The UK's reporting regulator said it will investigate the accounting treatment of Repo transactions which were at the centre of professional negligence claims directed at Big Four firm Ernst & Young and their audit of collapsed bank Lehman Brothers.
The Financial Reporting Council said it would ascertain the facts "on how the 'Repo' transactions were accounted for and audited in the UK in order to determine any implications".
The board said it would speak with Ernst & Young, who last Thursday were accused of professional negligence, and failing to challenge Lehman Brothers' use of repo transactions in the years before its collapse.
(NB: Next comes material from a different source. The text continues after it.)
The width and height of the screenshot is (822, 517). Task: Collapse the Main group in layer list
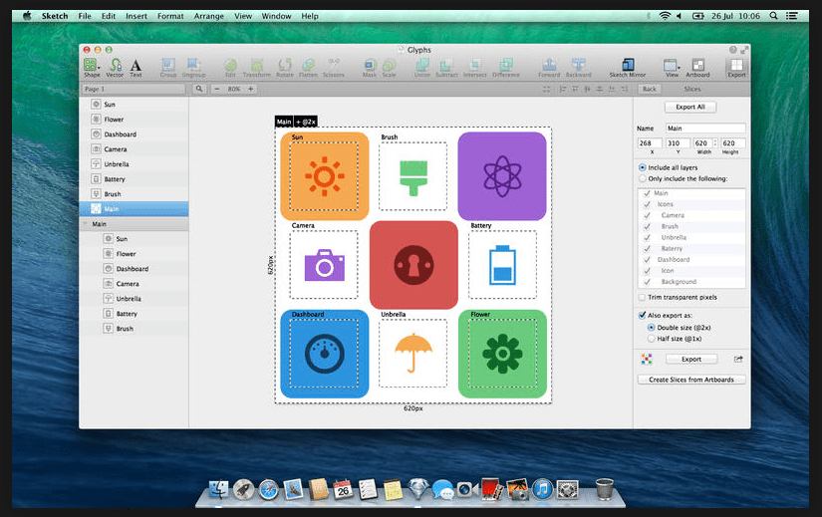click(x=85, y=224)
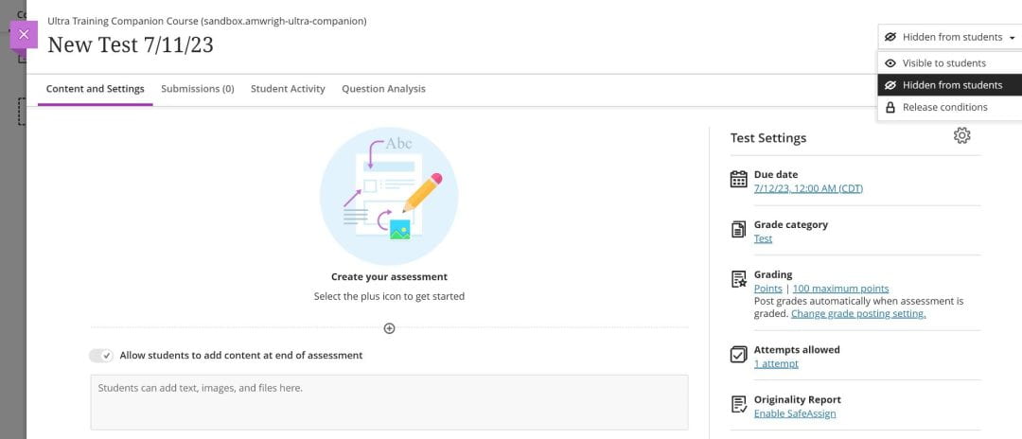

The firm said at the time it stood by its audit decision. Yesterday it said it would "cooperate fully with all relevant parties on this matter".
Repo transactions are used by banks to swap assets for short term cash. Lehman Brothers was accused of using the transactions and the accounting treatment to artificially distort their balance sheet.
To say FRC will look into this implies many months before reaching a conclusion. The 2,000 odd page report already addresses these and all this is just a waste of time and money. There will be litigants who will push E & Y to defend itself and that more than anything will bring about how the "window dressing" was allowed to progress. We are all taught early in our professional life to watch out for these. For a big major firm to allow it to happen is to let the whole profession down and with it reduce the important role we have all come to play in business life.
Posted by: Arvind Shah, 16 Mar 2010 | 00:00
I am an EY alumni and can confidently say EY's audit methodology is one of the best and its audit of Lehman brothers was in accordance with the regulatory environment in place. Repo's are different from classic window dressing which all students of audit are taught to identify. It is easy to blame auditors, when the regulator's threw professional judgement and replaced it with compliance based box ticking i.e. principles were sacrified at the alter of rules post-Enron.